No one raised a hand in response!

It seems we have moved so far away from programmatic youth ministry that we are afraid to admit if we still play games, do retreats, lead mission trips, etc…

As a side note, I personally believe that programs and traditional structure in youth ministry can still work, they just have to be contextualized and theologically thought through more than presently.  We cannot, nor should not, base our programs from a book we read or simply because we used to do that while we were in youth group.

It is imperative that we critically ask the question, “Why are we doing this?” and what is this…. (insert name of activity or program)  saying about our theology and what we believe the gospel to be?

The creators of First Third had a brilliant idea for dinner.  They sent out 10 discussion groups to 10 different restaurant locations around the Twin Cities. Each group had a host (conversational facilitator) and a guided theme.  The cost of the meal was included in the registration.

The topics diverged as much as the choice in food.  I choice to link up with a fellow blogger and heck of a guy Jake Bouma at a burger and beer joint called The Bulldog  The Bulldog

12 of us sat around a table with some great food and beverages discussing theological questions and concerns that have come up in our youth ministry, or our own personal journeys.

It was fascinating to hear the many different perspectives and views represented across the table. Not to mention that the Rooster burger was heavenly!

In no other conference would this mixture of youth workers gather together for community.

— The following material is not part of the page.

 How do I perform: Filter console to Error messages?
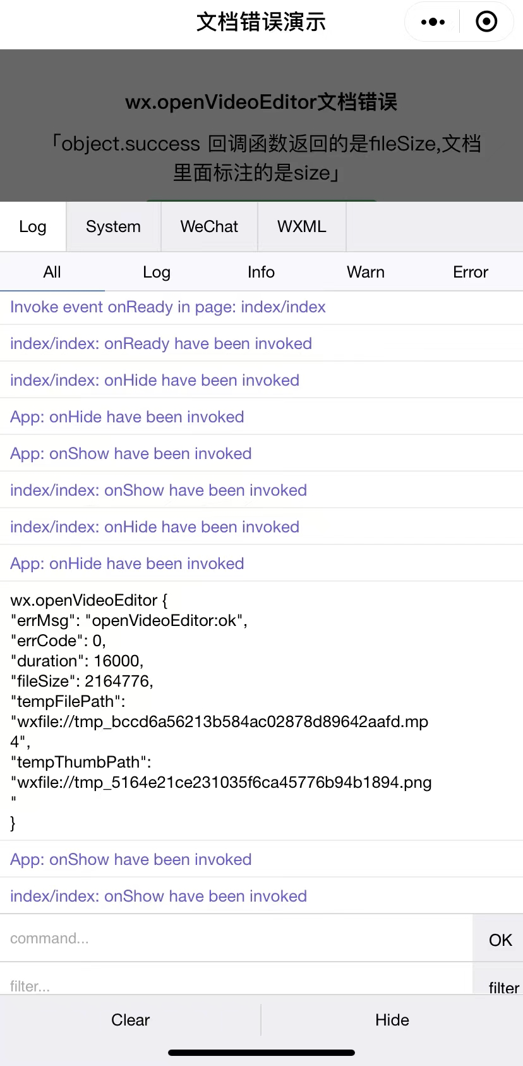click(471, 272)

I ended the night with two other youth pastors at a cigar lounge where we discussed the future of youth ministry (what will the issues be ten years from now?, just how contextual does youth ministry need to be?, what will our roles in church be reformer or revolutionary?)

Day 3

The last day began with (I suppose you could call it a presentation) on Spark house and their new innovative approach to rethinking confirmation.

Sparkhouse resourcing

I was very impressed with their vision, as well as resources and would recommend checking it out.  Even if you do not teach a formal confirmation class, it is one of the better holistic, creative, sensory, and theological “disciplship” resources I have seen.  You will want to check out Re:Form curriculum @  Re:Form

You will also want to check out some of their innovative teaching and discussion starter videos @ Sparkhouse videos

FirstThird attendees all then participated in chapel at Luther Seminary and I was blessed by the message from Kenda Dean, the worship, the hymns, and the holy Eucharist.

Kenda then presented Lecture #2 on the translating of our faith across generations. She offered some profound and inspirational thoughts on what it could mean to share our faith in both word and deed in the way that invited all to participate and receive.

Some rules for translation:

The best translators are people not programs

Translation works best in community

Translation can threaten those in charge

Through her talk, she both challenged and encouraged us to “Imagine the world as though the kingdom of God is at hand”, and to “Imagine the world is better than it is and live as though it were possible!”

Kenda posed the question, what if our job is not to convince young people that Jesus is alive but rather to live like it?

Unfortunately I had to leave shortly after our taco buffet lunch and missed the last discussion session, but I am sure that the Twitter feed and #1st3rd will fill me in.

I will write up a brief recap and final thoughts later.